Athletes are becoming more aware of the empirically based data recommending fish oil supplementation for performance, recovery, and health. New research in the Journal of the International Society of Sports Nutrition, examined the effects of supplemental fish oil ingestion on resting metabolic rate, body composition, and on morning salivary cortisol concentrations.
Researchers assessed 44 subjects, randomly assigned in a double blind manner into 2 separate groups. The test group ingested 4 g/d of Safflower Oil and the control group ingested of 4 g/d of fish oil supplying 1,600 mg/d eicosapentaenoic acid (EPA) and 800 mg/d docosahexaenoic acid (DHA). The subjects supplemented their daily diet with 2 capsules at breakfast and 2 capsules at dinner for 6 weeks.
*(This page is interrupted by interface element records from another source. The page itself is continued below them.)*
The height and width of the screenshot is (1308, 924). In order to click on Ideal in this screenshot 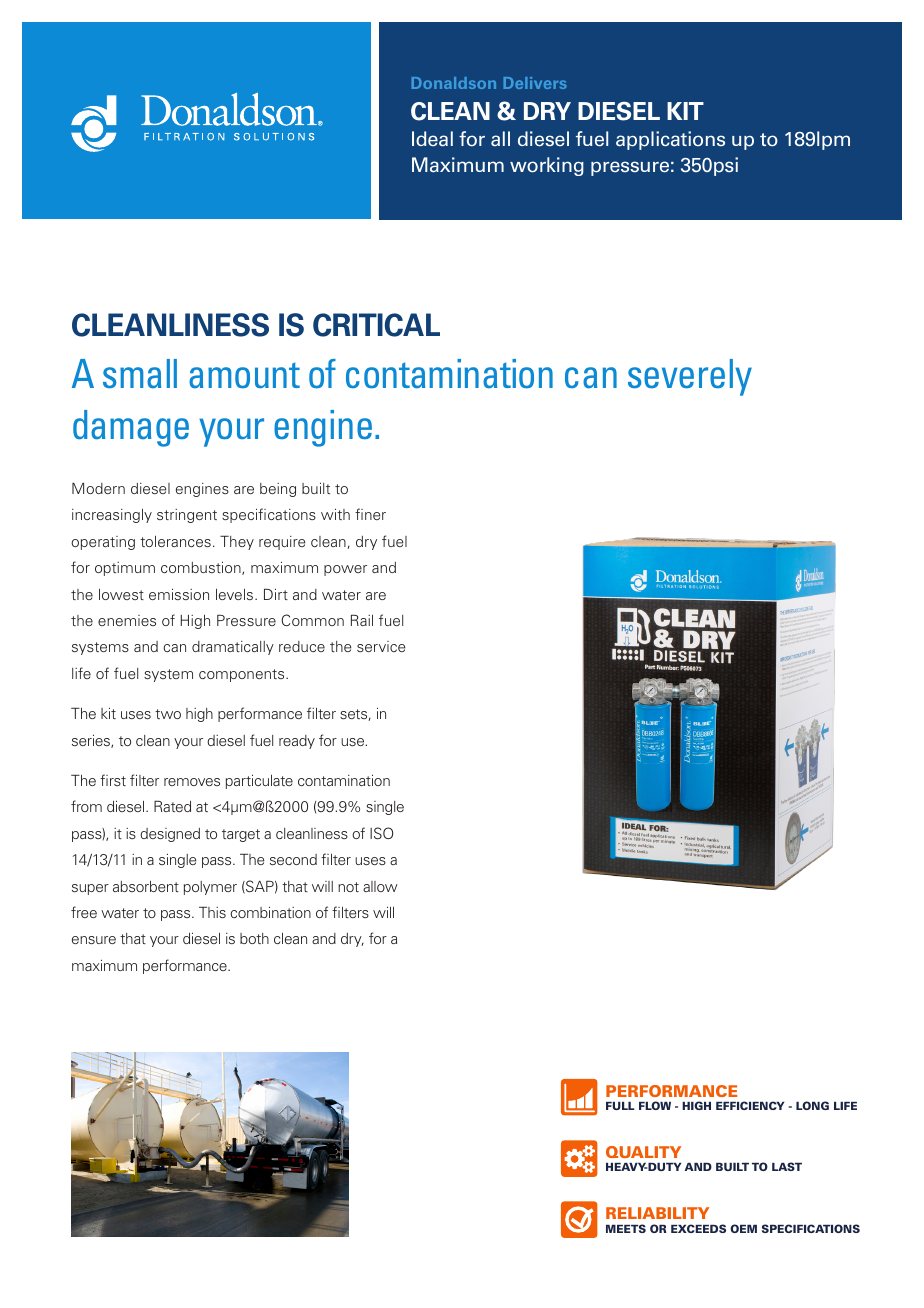, I will do `click(432, 139)`.
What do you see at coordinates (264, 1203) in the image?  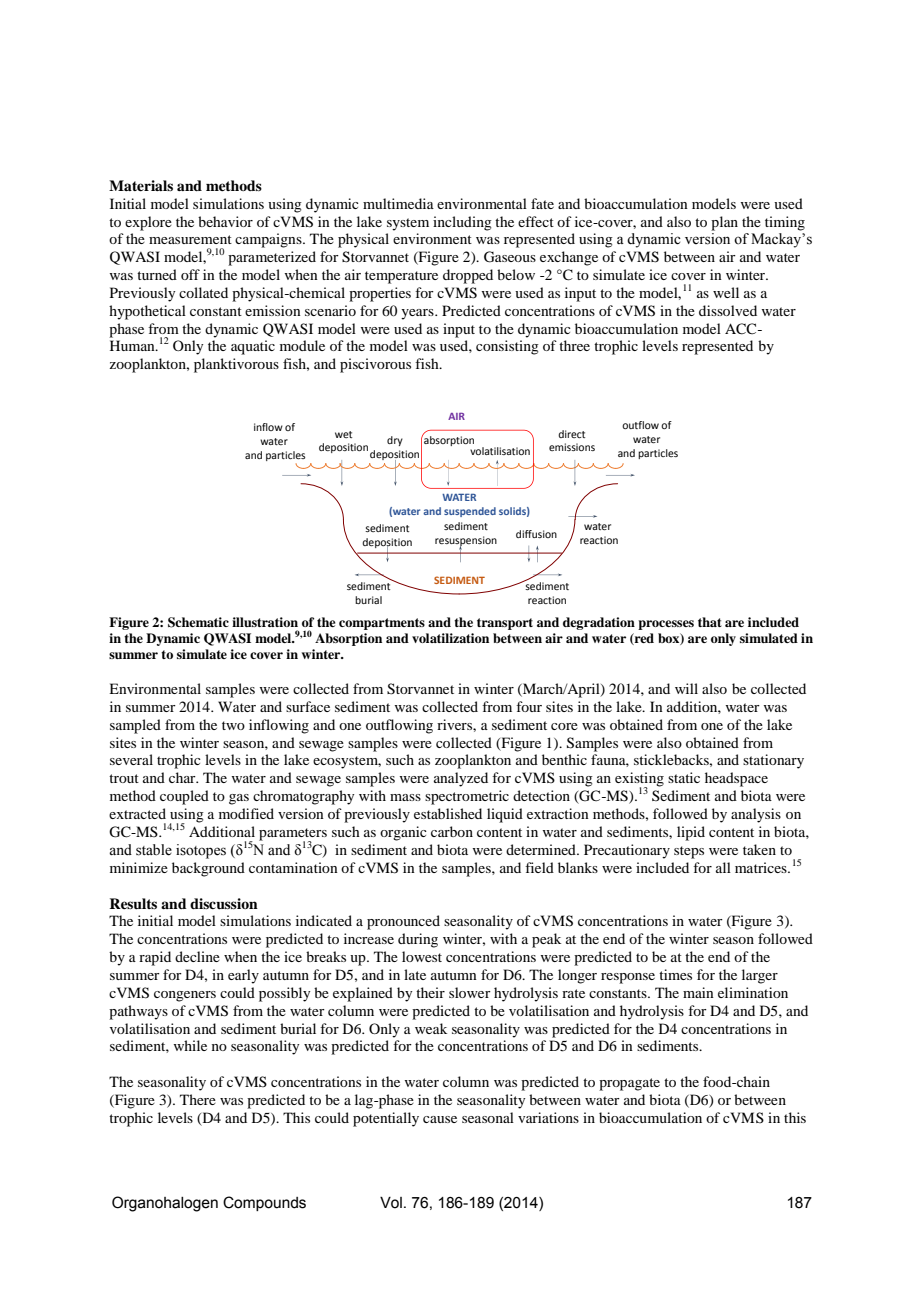 I see `Compounds` at bounding box center [264, 1203].
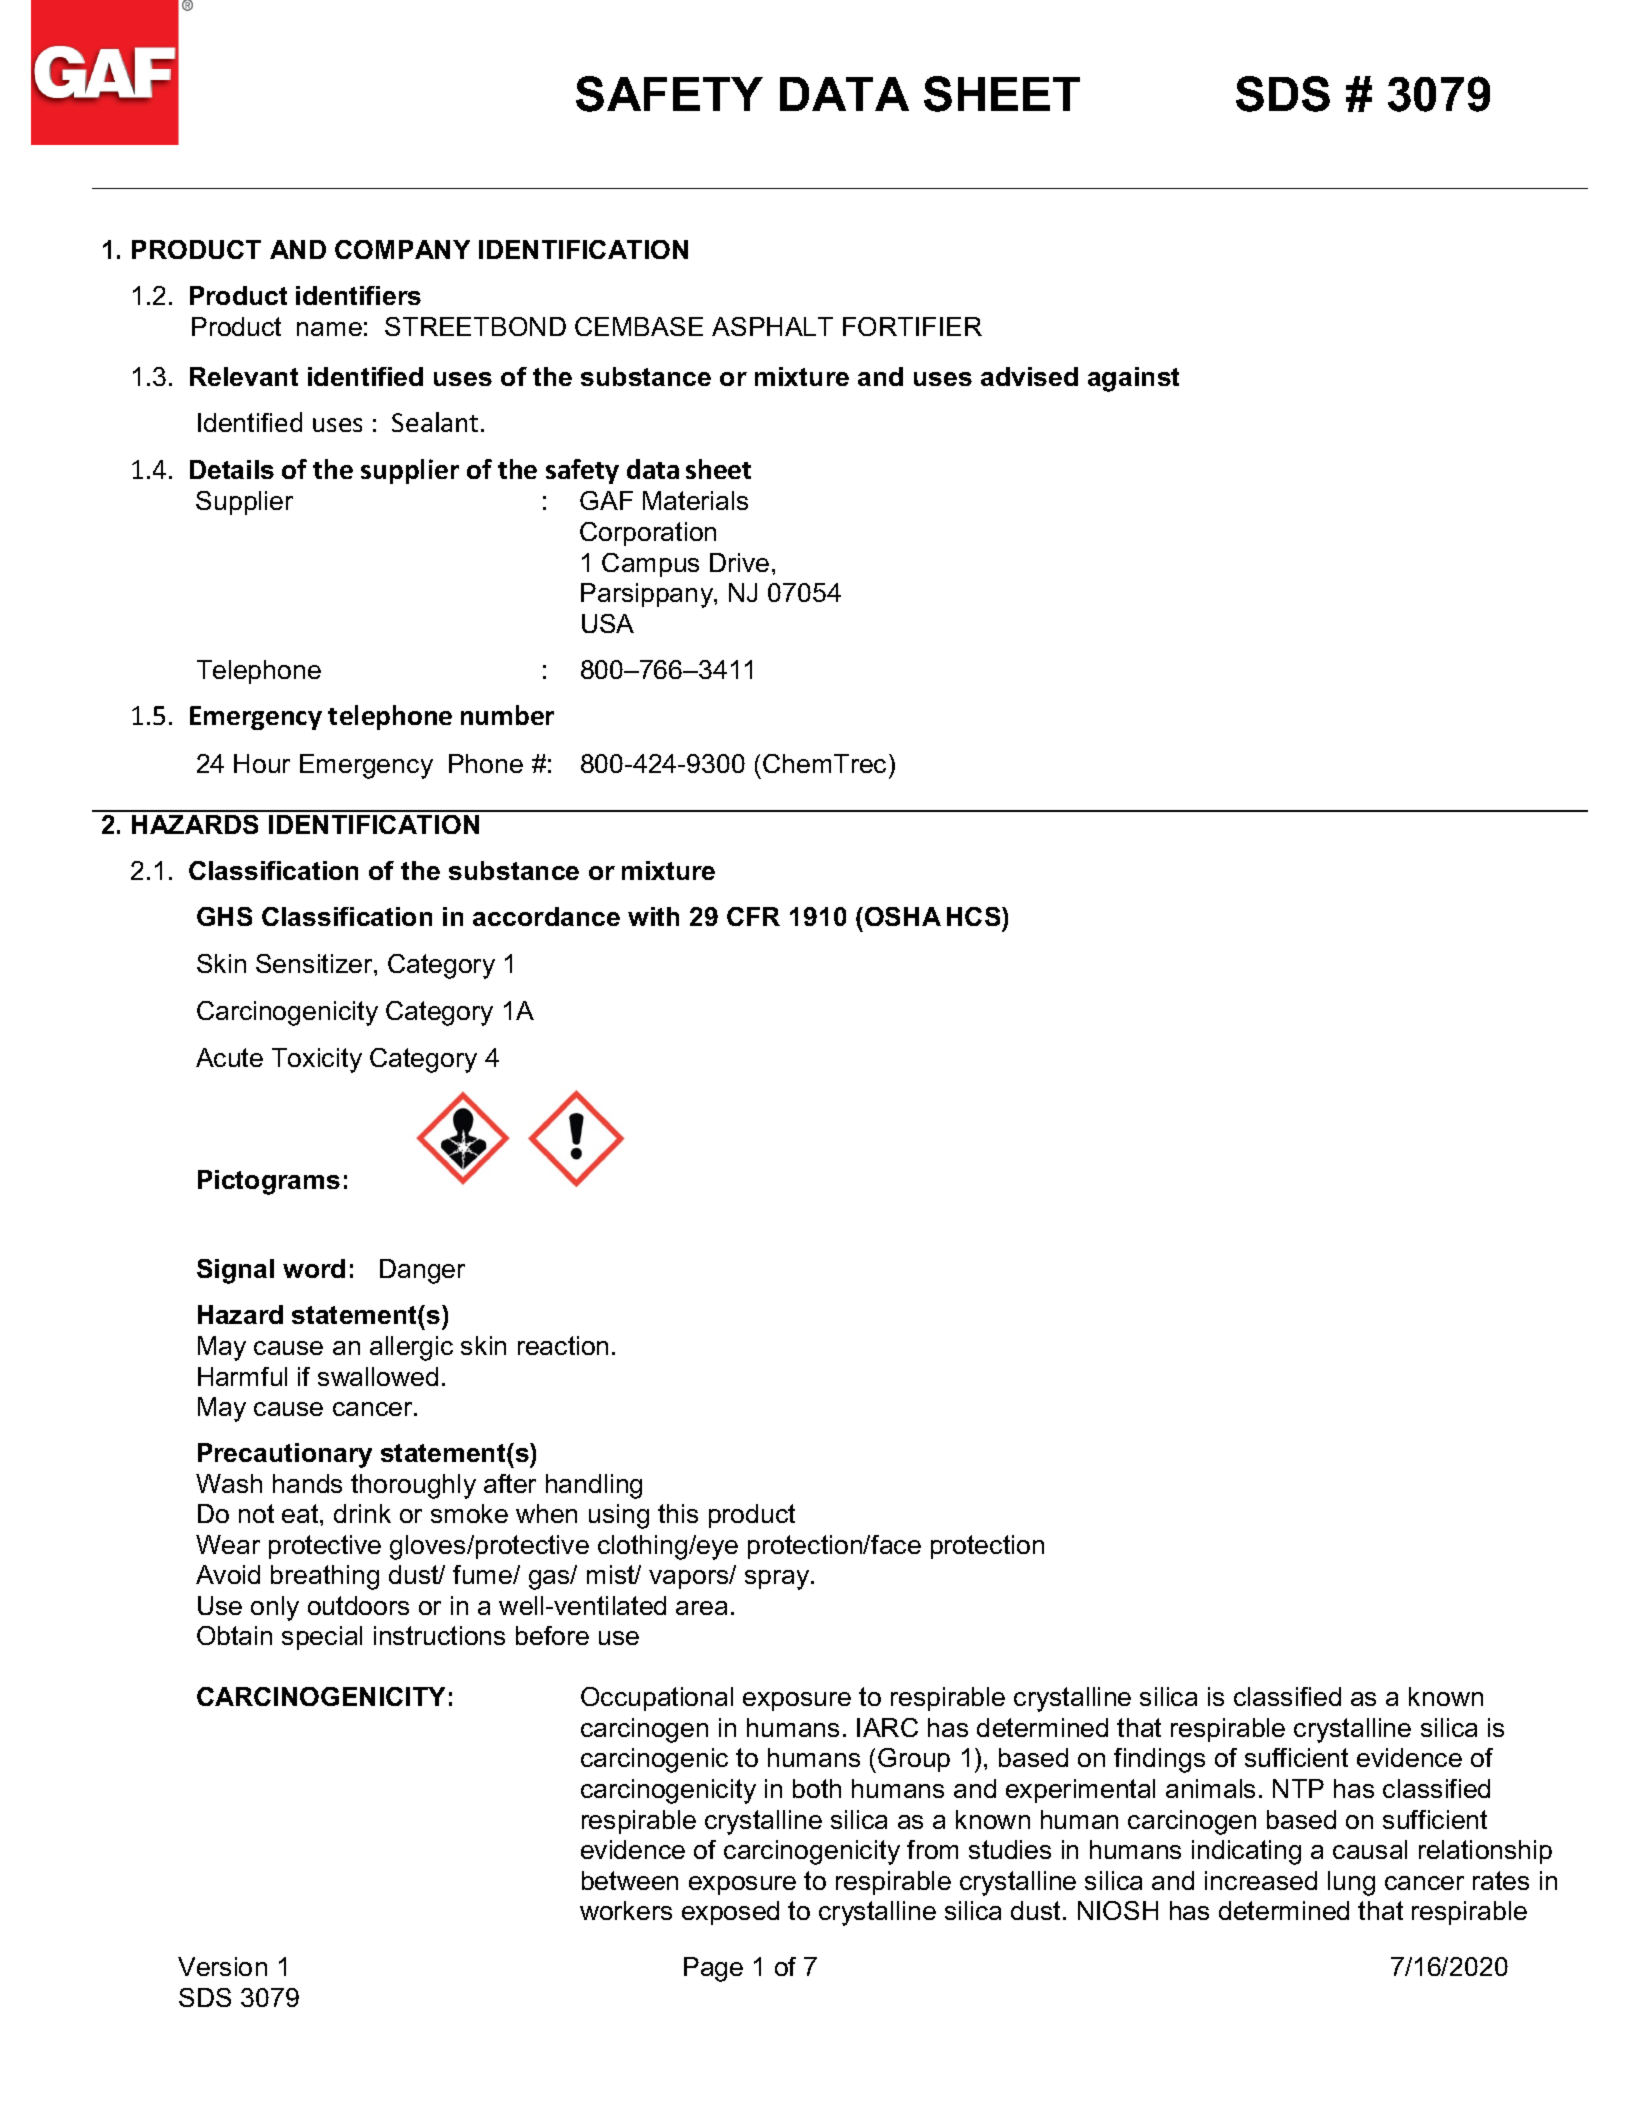  What do you see at coordinates (222, 1966) in the page?
I see `Version` at bounding box center [222, 1966].
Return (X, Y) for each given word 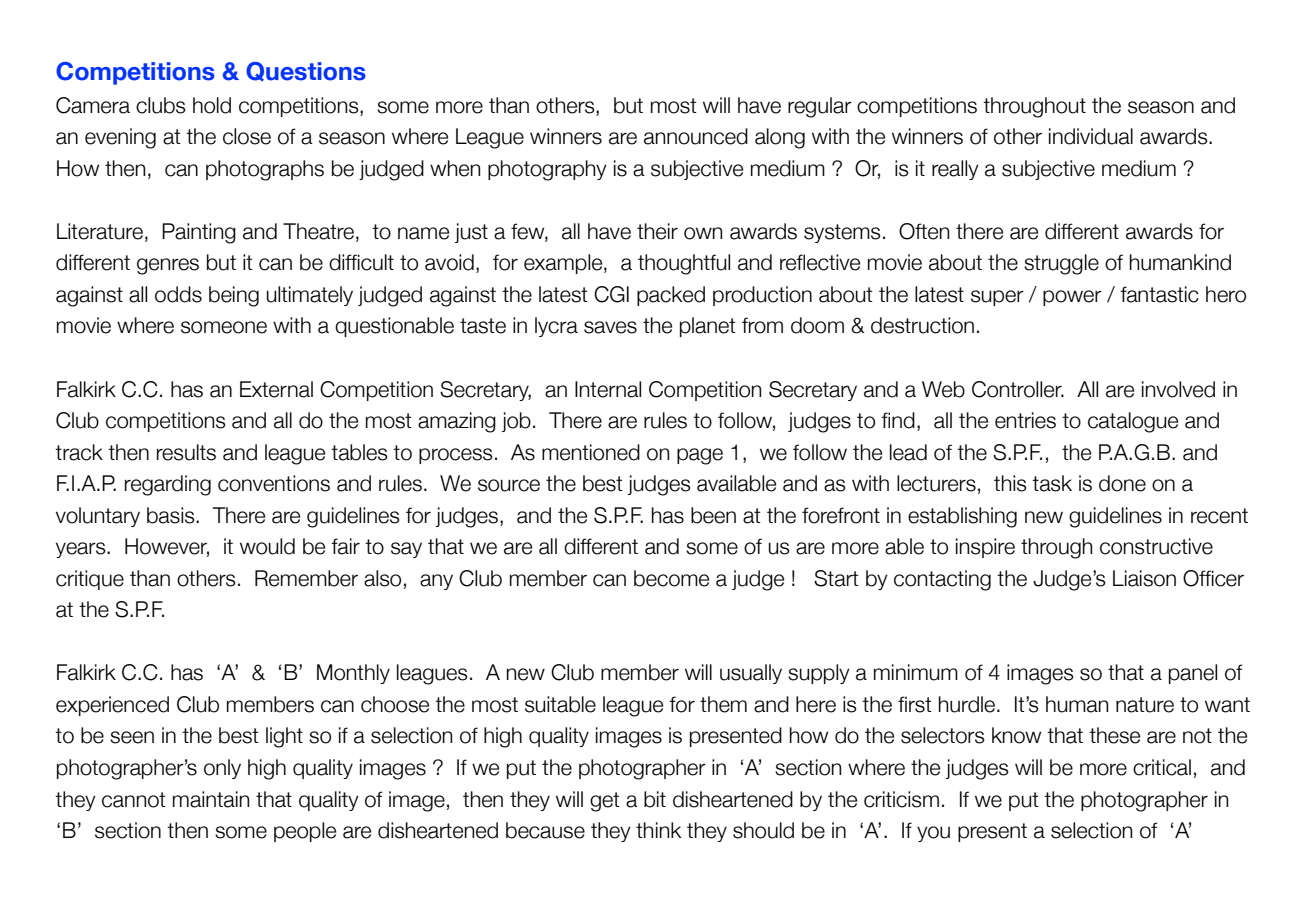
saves (610, 327)
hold (212, 105)
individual (1091, 136)
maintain (211, 799)
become (671, 578)
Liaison (1144, 578)
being (234, 296)
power (1072, 298)
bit (655, 799)
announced (696, 136)
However (167, 547)
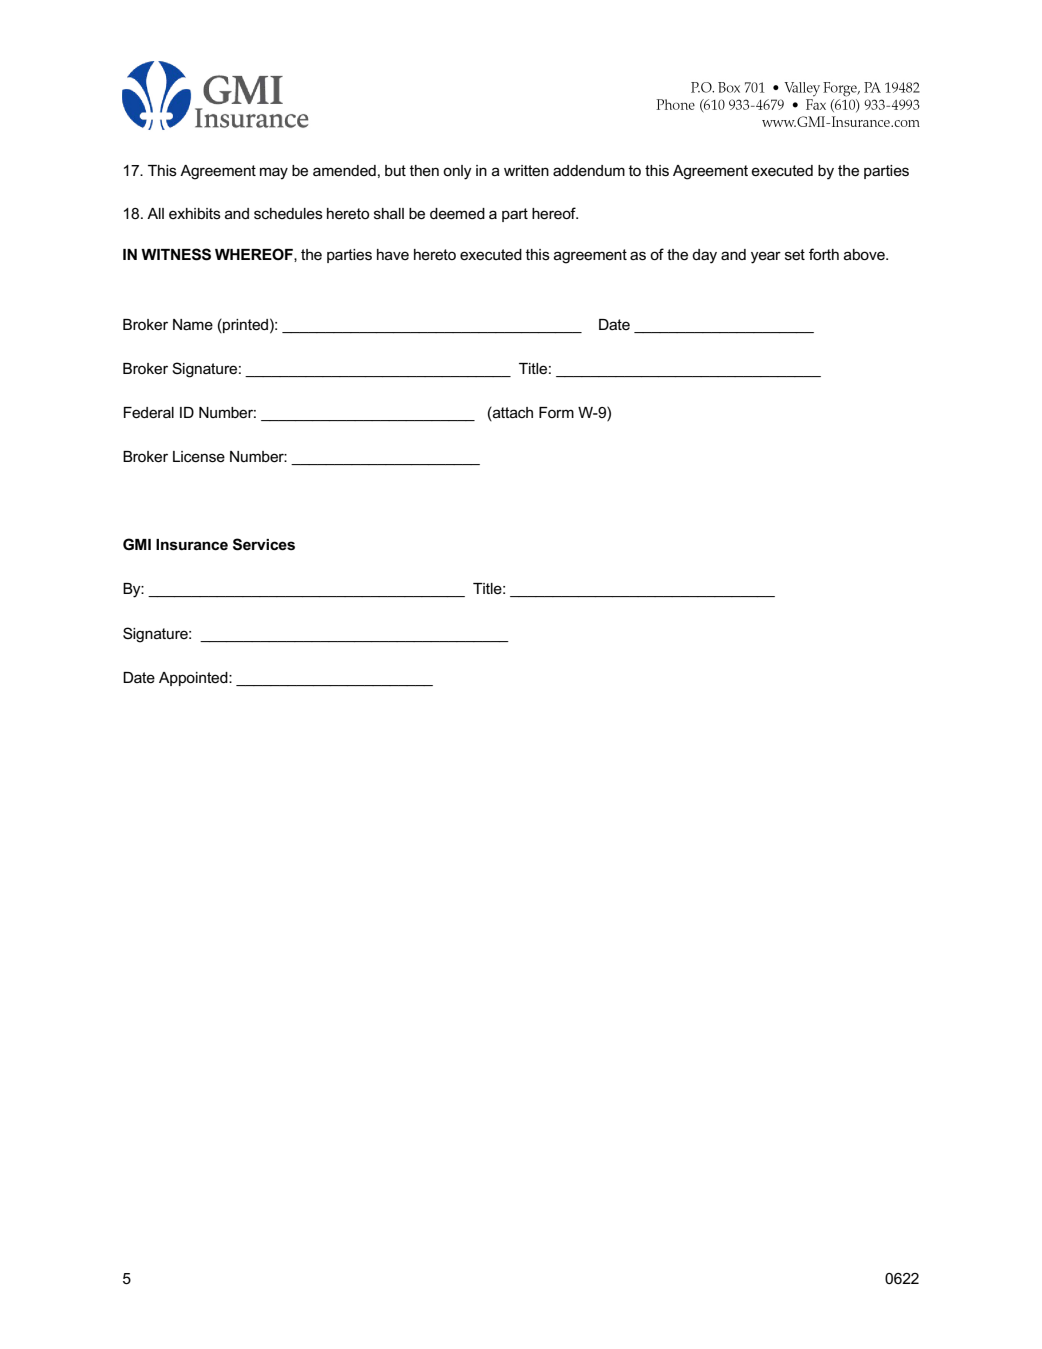  What do you see at coordinates (199, 456) in the screenshot?
I see `License` at bounding box center [199, 456].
Researchers found that after only 6 weeks of supplementation with fish oil subjects significantly increased their lean mass measurements and decreased body fat mass measurements. There was also a noted significant reduction in salivary cortisol following the fish oil protocol. Researchers suggested that this reduction in salivary cortisol, found in the saliva of subjects following the fish oil protocol was significantly correlated with decreased fat mass.
Researchers assert that it is still necessary to conduct more research with a larger demographic to determine the short term and long term effects of fish oil supplementation on the body.